* _Tasks to carry out_
1. According to the Roberta Kerr biography, which character did she play when she joined Brookside in 1984?
2. Extend the Roberta Kerr biography, picking up right after its final sentence.

START Provided text

- Born: Roberta Alexandra Kerr 24 May 1952 (age 74) Southampton, Hampshire, England
- Occupation: Actress
- Years active: 1984–present
- Known for: Brookside Coronation Street Emmerdale

= Roberta Kerr =

English actress (born 1952)

Roberta Alexandra Kerr (born 24 May 1952) is an English actress. She is known for her various roles in British soap operas including Sally Haynes in Brookside, Wendy Crozier in Coronation Street and Jan Glover in Emmerdale, as well as portraying several characters in Doctors.

==Life and career==
Kerr was born in Southampton, England on 24 May 1952. She began her acting career in 1984 when she joined the Channel 4 soap opera Brookside as Sally Haynes. She portrayed the character on a recurring basis until 1986. In 1985 she played another character named Sally in an episode of Travelling Man and in 1986, she played Mrs. Bennett in an episode of the BBC Two drama anthology series ScreenPlay. In 1988, she made her film debut as Mrs. Dalton in The Nature of the Beast and also appeared in an episode of the mini-series Wipe Out, where she played a civil servant.

END Provided text
START Data records

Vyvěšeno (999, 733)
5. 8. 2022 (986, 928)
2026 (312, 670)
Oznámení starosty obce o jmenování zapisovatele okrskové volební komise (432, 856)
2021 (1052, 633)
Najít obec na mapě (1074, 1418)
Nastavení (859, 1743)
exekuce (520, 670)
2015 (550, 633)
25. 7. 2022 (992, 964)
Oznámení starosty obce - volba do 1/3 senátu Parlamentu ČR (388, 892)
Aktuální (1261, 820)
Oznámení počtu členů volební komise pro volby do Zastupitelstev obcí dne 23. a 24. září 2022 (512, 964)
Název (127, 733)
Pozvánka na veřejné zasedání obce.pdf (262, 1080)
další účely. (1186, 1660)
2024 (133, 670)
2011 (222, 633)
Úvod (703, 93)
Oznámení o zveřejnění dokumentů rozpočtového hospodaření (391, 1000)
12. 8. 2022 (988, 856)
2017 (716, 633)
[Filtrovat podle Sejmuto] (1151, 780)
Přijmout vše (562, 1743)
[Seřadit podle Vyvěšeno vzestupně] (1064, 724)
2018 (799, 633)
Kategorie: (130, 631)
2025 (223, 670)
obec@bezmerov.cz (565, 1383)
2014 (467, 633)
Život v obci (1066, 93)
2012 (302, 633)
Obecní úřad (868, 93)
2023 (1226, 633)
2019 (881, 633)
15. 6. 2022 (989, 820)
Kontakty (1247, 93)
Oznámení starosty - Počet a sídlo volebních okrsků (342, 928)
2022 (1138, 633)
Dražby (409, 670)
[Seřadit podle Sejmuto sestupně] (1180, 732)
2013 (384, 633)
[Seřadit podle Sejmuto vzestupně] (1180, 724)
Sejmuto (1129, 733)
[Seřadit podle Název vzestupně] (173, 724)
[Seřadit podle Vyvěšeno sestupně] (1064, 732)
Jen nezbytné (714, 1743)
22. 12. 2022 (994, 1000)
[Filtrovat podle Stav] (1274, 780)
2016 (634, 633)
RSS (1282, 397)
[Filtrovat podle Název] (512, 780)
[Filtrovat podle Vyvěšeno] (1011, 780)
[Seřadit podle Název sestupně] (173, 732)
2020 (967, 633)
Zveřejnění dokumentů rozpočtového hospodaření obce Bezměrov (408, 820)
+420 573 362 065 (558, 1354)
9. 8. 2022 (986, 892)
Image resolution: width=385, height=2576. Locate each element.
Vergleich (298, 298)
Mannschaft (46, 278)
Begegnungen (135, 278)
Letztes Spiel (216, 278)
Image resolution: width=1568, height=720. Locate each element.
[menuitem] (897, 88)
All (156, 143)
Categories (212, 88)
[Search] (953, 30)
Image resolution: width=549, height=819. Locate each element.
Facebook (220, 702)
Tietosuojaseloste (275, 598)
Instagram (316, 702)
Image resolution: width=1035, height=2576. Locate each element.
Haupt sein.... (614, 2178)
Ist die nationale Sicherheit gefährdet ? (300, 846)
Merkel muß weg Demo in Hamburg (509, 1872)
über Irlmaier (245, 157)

END Data records

* _Replies_
1. Sally Haynes.

2.
In 1989, Kerr joined the cast of the ITV soap opera Coronation Street as Wendy Crozier, a woman who works for the council and embarks on an affair with Ken Barlow (William Roache), which led to his divorce from his wife, Deirdre (Anne Kirkbride). She left the show in May 1990 following the conclusion of the storyline. In July 1994, Kerr portrayed Pam Blake in an episode of the ITV drama series Medics. The following month, she was cast as Jan Glover in Emmerdale, the wife of Ned (Johnny Leeze). During her time on the show, the character's major storylines included coming to terms with the deaths of her children Dave (Ian Kelsey) and Linda (Tonicha Jeronimo), as well as suffering a nervous breakdown and being sectioned. Kerr departed the role after four years in 1998. In 1999, Kerr played Tania Sylvester in an episode of Casualty and in 2000, she portrayed Miss Robinson in the film Seeing Red. In 2005, Kerr appeared in the BBC soap opera Doctors as Margaret Ellen. She went on to return to Doctors on two further occasions, portraying the roles of Sheila Mitchum and Joan Jonson in 2007 and 2020, respectively. Kerr also had minor guest roles in The Royal Today, Silk, Downton Abbey and Hollyoaks.

In 2012, Kerr reprised her role of Wendy Crozier in Coronation Street for a short stint, as part of a storyline where Wendy and Ken are reacquainted again after becoming governors at the same school. The character departed after her advances were rejected by Ken. Ten years later, in 2022, she reprised the role again as a regular character. The return saw Wendy as a foster carer involved in a storyline centred around Abi Franklin (Sally Carman) attempting to gain custody of her son.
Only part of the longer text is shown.